→ Available records:
- - - - -

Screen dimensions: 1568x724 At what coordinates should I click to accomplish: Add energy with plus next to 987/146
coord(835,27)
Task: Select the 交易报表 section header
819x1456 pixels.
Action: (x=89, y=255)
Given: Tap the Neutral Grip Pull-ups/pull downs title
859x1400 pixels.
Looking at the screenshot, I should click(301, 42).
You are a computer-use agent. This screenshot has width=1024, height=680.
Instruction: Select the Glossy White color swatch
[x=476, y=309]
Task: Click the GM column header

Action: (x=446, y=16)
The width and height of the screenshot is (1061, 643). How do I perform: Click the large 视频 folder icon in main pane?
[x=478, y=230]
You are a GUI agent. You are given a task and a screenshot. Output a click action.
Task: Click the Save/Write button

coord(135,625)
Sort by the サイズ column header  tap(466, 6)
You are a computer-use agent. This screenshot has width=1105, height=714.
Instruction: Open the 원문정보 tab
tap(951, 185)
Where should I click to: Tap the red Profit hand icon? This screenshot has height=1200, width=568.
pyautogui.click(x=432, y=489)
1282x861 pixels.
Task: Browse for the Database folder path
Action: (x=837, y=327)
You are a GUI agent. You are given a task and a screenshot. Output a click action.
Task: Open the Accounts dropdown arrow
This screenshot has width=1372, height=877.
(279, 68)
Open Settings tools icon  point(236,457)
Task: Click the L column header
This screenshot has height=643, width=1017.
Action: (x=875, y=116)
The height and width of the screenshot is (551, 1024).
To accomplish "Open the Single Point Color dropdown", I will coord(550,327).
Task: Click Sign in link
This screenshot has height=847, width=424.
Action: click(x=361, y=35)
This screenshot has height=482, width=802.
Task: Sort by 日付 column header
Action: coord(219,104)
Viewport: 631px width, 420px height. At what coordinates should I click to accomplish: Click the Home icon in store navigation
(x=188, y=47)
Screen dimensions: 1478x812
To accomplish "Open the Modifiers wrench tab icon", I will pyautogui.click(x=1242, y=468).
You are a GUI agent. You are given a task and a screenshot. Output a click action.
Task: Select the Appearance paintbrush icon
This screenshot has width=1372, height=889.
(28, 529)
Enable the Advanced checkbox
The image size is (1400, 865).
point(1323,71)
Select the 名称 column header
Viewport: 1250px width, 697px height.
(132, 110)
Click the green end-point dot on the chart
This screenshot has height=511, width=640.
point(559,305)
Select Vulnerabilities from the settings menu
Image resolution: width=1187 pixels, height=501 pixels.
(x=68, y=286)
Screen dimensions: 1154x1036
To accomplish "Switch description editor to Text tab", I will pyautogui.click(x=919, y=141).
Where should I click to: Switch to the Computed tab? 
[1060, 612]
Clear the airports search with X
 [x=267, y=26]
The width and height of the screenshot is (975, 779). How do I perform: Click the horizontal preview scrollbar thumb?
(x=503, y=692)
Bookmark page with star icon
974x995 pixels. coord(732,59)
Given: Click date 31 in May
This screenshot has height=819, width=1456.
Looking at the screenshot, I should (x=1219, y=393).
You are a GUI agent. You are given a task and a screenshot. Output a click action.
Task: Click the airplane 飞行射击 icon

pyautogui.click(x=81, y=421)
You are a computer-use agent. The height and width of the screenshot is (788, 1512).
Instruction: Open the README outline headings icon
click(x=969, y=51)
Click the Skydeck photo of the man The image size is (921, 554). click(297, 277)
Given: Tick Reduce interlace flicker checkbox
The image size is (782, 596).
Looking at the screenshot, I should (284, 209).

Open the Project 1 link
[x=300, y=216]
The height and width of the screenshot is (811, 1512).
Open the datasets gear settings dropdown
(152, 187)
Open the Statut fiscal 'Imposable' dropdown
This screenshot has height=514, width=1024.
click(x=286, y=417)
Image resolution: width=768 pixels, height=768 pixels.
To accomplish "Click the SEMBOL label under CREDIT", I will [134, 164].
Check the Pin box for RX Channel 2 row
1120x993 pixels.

- - - - -

→ The task: Can you edit the data above so that every "Instruction" becomes "Goal", leaving everything else unchanged?

→ Solution for this task:
Screen dimensions: 1568x724 At what coordinates should I click to accomplish: Add energy with plus next to 987/146
coord(835,27)
Task: Select the 交易报表 section header
819x1456 pixels.
Action: (x=89, y=255)
Given: Tap the Neutral Grip Pull-ups/pull downs title
859x1400 pixels.
Looking at the screenshot, I should click(301, 42).
You are a computer-use agent. This screenshot has width=1024, height=680.
Goal: Select the Glossy White color swatch
[x=476, y=309]
Task: Click the GM column header

Action: (x=446, y=16)
The width and height of the screenshot is (1061, 643). How do I perform: Click the large 视频 folder icon in main pane?
[x=478, y=230]
You are a GUI agent. You are given a task and a screenshot. Output a click action.
Task: Click the Save/Write button

coord(135,625)
Sort by the サイズ column header  tap(466, 6)
You are a computer-use agent. This screenshot has width=1105, height=714.
Goal: Open the 원문정보 tab
tap(951, 185)
Where should I click to: Tap the red Profit hand icon? This screenshot has height=1200, width=568.
pyautogui.click(x=432, y=489)
1282x861 pixels.
Task: Browse for the Database folder path
Action: (x=837, y=327)
You are a GUI agent. You are given a task and a screenshot. Output a click action.
Task: Open the Accounts dropdown arrow
This screenshot has width=1372, height=877.
(279, 68)
Open Settings tools icon  point(236,457)
Task: Click the L column header
This screenshot has height=643, width=1017.
Action: (x=875, y=116)
The height and width of the screenshot is (551, 1024).
To accomplish "Open the Single Point Color dropdown", I will coord(550,327).
Task: Click Sign in link
This screenshot has height=847, width=424.
Action: click(x=361, y=35)
This screenshot has height=482, width=802.
Task: Sort by 日付 column header
Action: coord(219,104)
Viewport: 631px width, 420px height. At what coordinates should I click to accomplish: Click the Home icon in store navigation
(x=188, y=47)
Screen dimensions: 1478x812
To accomplish "Open the Modifiers wrench tab icon", I will pyautogui.click(x=1242, y=468).
You are a GUI agent. You are given a task and a screenshot. Output a click action.
Task: Select the Appearance paintbrush icon
This screenshot has width=1372, height=889.
(28, 529)
Enable the Advanced checkbox
The image size is (1400, 865).
point(1323,71)
Select the 名称 column header
Viewport: 1250px width, 697px height.
(132, 110)
Click the green end-point dot on the chart
This screenshot has height=511, width=640.
point(559,305)
Select Vulnerabilities from the settings menu
Image resolution: width=1187 pixels, height=501 pixels.
(x=68, y=286)
Screen dimensions: 1154x1036
To accomplish "Switch description editor to Text tab", I will pyautogui.click(x=919, y=141).
Where should I click to: Switch to the Computed tab? 
[1060, 612]
Clear the airports search with X
 [x=267, y=26]
The width and height of the screenshot is (975, 779). How do I perform: Click the horizontal preview scrollbar thumb?
(x=503, y=692)
Bookmark page with star icon
974x995 pixels. coord(732,59)
Given: Click date 31 in May
This screenshot has height=819, width=1456.
Looking at the screenshot, I should (x=1219, y=393).
You are a GUI agent. You are given a task and a screenshot. Output a click action.
Task: Click the airplane 飞行射击 icon

pyautogui.click(x=81, y=421)
You are a computer-use agent. The height and width of the screenshot is (788, 1512).
Goal: Open the README outline headings icon
click(x=969, y=51)
Click the Skydeck photo of the man The image size is (921, 554). click(297, 277)
Given: Tick Reduce interlace flicker checkbox
The image size is (782, 596).
Looking at the screenshot, I should (284, 209).

Open the Project 1 link
[x=300, y=216]
The height and width of the screenshot is (811, 1512).
Open the datasets gear settings dropdown
(152, 187)
Open the Statut fiscal 'Imposable' dropdown
This screenshot has height=514, width=1024.
click(x=286, y=417)
Image resolution: width=768 pixels, height=768 pixels.
To accomplish "Click the SEMBOL label under CREDIT", I will [134, 164].
Check the Pin box for RX Channel 2 row
1120x993 pixels.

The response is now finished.